Brian Overstreet from healthcare informatics company AdverseEvents is cautious about whether businesses should be integrating the beta release into their products just yet. He points to disparities that exist in the data harmonization process, which is still seeing a high number of relevant cases being missed. He gives the example of one common cholesterol-lowering drug, Lipitor: The openFDA API for adverse drug events shows 75,325 events, while AdverseEvents’ own drug database built from the same source data (but with its own internal data cleaning) returns 103,110 cases. According to Overstreet, developers on GitHub are beginning to see this sort of discrepancy emerge in their own data queries.
“There are literally dozens of different identifiers and labeling conventions out there for products,” Herron explains. “As part of openFDA's development, the team created an extensive mapping scheme that enables openFDA to map any one identifier to a wealth of other identifiers and return them all, meaning that results can be queried by the identifier the user is most comfortable with. This can't be done with every record, as sometimes it's difficult to even pull one identifier out. One of the benefits of being open source is that the methodology behind this process is entirely available online. I know the team is working to provide as much identifier coverage as possible and through open sourcing have also enabled the community to help out and provide feedback, ideas and code as well.”
A second concern mentioned by Overstreet is some slowness in releasing current data. The raw data that powers openFDA’s adverse drug events database is from the FDA’s Adverse Event Reporting System (FAERS) data set. Overstreet notes that there is a significant time lag between when data is released under FAERS and when it is added to openFDA.
“Posting times on data within openFDA [are] highly dependent on the individual data set at hand,” explains Herron. “As I'm no longer working on the team, I can't speak to specific release timelines. In general, however, data goes through an extensive process to be screened for personally identifiable information and other sensitive information. This is largely done by hand and can take time. Additionally, in the case of some data sets, openFDA receives access to the data at the same time as the raw source is provided by FDA, meaning that any changes or updates will inevitably have a delay. The platform is in beta, and hopefully these specific concerns can be addressed as the openFDA evolves.”
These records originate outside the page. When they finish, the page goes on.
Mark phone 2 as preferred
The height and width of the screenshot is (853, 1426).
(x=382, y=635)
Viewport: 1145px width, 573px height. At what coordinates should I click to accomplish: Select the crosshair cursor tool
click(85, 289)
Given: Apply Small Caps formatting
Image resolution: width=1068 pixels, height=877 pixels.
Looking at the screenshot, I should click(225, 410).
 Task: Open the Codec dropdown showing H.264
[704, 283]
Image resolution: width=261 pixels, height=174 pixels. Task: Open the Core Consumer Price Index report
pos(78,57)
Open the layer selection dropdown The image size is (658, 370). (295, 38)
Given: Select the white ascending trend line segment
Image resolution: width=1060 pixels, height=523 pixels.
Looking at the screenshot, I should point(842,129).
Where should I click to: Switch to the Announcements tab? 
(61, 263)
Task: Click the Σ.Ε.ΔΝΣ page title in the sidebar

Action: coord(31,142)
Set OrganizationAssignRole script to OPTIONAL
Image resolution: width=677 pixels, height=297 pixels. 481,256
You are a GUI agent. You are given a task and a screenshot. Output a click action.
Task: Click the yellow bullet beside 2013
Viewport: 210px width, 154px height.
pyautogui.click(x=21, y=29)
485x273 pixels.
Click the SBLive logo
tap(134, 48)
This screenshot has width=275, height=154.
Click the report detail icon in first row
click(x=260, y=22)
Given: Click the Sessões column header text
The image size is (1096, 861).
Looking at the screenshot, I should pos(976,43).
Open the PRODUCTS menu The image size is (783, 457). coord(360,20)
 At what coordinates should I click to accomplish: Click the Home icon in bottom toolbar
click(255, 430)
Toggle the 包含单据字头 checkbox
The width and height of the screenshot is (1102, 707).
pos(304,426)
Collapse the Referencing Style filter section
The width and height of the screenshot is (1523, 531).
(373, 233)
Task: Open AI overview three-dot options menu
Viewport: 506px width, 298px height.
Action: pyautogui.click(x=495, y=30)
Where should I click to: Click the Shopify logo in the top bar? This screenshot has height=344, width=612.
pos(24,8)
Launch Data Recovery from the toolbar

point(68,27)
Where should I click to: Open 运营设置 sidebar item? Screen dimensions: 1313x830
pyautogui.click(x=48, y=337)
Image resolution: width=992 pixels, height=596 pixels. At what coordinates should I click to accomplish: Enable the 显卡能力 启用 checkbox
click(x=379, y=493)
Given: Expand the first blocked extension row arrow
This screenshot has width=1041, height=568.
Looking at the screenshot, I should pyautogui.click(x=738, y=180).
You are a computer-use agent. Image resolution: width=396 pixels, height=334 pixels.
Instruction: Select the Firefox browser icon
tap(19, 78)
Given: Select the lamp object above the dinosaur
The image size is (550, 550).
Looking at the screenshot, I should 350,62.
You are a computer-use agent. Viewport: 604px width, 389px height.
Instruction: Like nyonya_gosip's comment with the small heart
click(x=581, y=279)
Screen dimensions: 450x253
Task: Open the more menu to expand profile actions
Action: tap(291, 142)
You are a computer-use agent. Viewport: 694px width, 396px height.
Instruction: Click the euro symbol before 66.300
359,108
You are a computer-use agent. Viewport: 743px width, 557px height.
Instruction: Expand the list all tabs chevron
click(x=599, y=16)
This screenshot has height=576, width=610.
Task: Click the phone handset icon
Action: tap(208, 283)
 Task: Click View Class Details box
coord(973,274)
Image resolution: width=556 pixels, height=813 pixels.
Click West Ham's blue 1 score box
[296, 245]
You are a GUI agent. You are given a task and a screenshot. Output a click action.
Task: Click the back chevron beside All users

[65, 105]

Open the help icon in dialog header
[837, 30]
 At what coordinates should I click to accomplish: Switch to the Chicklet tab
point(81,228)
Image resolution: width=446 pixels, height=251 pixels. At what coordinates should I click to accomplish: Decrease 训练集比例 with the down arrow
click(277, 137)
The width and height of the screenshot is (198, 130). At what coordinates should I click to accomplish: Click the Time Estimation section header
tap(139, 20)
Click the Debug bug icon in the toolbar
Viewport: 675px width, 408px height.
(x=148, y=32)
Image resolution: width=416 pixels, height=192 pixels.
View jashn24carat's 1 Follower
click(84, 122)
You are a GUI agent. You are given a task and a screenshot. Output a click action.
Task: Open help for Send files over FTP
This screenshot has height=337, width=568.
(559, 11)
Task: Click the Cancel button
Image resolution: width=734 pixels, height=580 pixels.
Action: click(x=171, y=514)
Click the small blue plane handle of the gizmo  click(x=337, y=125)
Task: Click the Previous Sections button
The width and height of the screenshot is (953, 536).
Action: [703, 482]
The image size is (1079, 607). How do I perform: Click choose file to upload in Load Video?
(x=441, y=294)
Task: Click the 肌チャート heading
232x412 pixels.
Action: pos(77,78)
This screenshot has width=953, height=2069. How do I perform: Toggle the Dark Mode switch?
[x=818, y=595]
Startup Investment Opportunities Built on openFDA
Despite these concerns, the work of openFDA continues to forge ahead and the available data sets, once robust enough for industry use, are expected to quickly be integrated into products.
Calvert, from Digital Science, is optimistic that startups will be able to work with openFDA to address the data concerns and use the API access to create new products. He told ProgrammableWeb: “I look forward to seeing surprising new startups using the openFDA data coming to work with us in the future, either through a Catalyst Grant or as a portfolio company.”